:: Exercise description ::
Reproduce verbatim the part of the material that opens with the line containing "Viewport: 584px width, 470px height." and closes with the line containing "pyautogui.click(x=1260, y=15)", including both of those lines.
★ ★ ★ ★
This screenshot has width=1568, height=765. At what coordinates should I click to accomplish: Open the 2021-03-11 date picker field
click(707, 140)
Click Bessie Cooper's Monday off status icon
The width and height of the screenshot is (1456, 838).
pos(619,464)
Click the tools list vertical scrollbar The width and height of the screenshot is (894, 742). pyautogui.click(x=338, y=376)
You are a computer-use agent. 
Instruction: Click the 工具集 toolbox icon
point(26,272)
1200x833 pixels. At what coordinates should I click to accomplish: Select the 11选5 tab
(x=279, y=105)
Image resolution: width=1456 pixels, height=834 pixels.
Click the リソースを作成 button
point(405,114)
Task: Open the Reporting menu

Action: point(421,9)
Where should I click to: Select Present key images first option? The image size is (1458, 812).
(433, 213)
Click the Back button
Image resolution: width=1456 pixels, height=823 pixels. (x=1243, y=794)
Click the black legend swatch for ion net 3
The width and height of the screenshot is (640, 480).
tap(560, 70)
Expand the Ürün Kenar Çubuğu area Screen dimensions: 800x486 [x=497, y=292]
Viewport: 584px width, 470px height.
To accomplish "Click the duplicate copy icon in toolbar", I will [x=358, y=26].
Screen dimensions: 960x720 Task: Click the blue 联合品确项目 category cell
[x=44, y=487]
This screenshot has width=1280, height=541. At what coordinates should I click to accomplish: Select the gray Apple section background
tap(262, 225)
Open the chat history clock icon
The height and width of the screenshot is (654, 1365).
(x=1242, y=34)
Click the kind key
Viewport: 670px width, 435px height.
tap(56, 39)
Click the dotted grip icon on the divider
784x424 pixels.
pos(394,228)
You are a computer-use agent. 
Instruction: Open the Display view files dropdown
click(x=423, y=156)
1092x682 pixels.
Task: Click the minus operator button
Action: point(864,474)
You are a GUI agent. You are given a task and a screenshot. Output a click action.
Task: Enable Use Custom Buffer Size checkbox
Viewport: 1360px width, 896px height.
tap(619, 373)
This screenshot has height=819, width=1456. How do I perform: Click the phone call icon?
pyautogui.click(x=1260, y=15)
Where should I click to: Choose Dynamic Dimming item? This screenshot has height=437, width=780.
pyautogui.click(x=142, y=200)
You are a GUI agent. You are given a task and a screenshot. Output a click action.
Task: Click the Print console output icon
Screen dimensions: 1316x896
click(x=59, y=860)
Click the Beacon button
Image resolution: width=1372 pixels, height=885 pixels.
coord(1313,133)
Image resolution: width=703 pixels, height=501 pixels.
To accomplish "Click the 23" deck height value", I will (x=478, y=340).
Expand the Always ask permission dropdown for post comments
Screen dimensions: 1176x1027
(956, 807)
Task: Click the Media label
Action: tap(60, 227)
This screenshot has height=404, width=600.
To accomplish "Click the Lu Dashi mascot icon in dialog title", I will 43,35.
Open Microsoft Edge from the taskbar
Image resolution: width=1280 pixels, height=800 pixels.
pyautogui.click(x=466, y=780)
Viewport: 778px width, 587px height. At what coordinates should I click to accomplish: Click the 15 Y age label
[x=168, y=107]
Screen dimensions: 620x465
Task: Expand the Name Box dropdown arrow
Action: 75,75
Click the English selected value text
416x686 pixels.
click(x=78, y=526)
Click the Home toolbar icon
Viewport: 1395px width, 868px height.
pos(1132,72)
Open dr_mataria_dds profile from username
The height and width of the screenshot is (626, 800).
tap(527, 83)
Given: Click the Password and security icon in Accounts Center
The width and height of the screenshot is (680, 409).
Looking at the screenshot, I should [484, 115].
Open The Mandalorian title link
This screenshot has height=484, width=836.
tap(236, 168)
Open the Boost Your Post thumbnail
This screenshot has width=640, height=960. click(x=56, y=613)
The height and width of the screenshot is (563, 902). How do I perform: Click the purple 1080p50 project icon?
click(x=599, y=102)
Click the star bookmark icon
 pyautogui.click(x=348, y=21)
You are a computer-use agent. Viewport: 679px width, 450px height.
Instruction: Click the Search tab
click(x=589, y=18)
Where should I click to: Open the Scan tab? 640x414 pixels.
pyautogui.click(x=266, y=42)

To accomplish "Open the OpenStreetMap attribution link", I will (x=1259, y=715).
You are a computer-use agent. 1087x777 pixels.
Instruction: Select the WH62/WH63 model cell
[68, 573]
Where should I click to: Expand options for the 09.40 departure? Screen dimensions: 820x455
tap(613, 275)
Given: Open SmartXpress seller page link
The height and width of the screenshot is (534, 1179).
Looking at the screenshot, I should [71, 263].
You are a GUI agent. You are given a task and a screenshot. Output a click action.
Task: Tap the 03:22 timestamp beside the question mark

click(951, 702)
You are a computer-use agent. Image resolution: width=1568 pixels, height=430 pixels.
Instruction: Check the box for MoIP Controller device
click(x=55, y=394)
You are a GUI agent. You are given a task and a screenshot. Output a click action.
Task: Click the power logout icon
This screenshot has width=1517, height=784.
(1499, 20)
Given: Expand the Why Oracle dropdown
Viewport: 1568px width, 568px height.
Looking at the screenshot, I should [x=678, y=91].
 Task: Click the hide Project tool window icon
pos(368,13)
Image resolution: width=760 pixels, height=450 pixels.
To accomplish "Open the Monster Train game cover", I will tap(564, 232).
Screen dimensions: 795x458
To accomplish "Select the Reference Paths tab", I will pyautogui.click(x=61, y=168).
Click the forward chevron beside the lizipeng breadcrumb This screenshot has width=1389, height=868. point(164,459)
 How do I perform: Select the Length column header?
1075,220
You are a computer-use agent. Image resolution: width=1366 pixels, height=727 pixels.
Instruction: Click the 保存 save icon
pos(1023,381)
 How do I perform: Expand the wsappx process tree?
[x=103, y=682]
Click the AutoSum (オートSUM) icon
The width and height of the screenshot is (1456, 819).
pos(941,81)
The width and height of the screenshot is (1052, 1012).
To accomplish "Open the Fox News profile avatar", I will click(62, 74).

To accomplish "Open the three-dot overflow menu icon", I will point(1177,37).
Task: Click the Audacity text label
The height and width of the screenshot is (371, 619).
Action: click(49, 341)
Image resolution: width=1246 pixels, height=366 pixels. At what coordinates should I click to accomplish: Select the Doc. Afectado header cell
★ ★ ★ ★
:: Task response ::
Viewport: 584px width, 470px height.
To accomplish "Click the duplicate copy icon in toolbar", I will [x=358, y=26].
Screen dimensions: 960x720 Task: Click the blue 联合品确项目 category cell
[x=44, y=487]
This screenshot has width=1280, height=541. At what coordinates should I click to accomplish: Select the gray Apple section background
tap(262, 225)
Open the chat history clock icon
The height and width of the screenshot is (654, 1365).
(x=1242, y=34)
Click the kind key
Viewport: 670px width, 435px height.
tap(56, 39)
Click the dotted grip icon on the divider
784x424 pixels.
pos(394,228)
You are a computer-use agent. 
Instruction: Open the Display view files dropdown
click(x=423, y=156)
1092x682 pixels.
Task: Click the minus operator button
Action: point(864,474)
You are a GUI agent. You are given a task and a screenshot. Output a click action.
Task: Enable Use Custom Buffer Size checkbox
Viewport: 1360px width, 896px height.
tap(619, 373)
This screenshot has height=819, width=1456. How do I perform: Click the phone call icon?
pyautogui.click(x=1260, y=15)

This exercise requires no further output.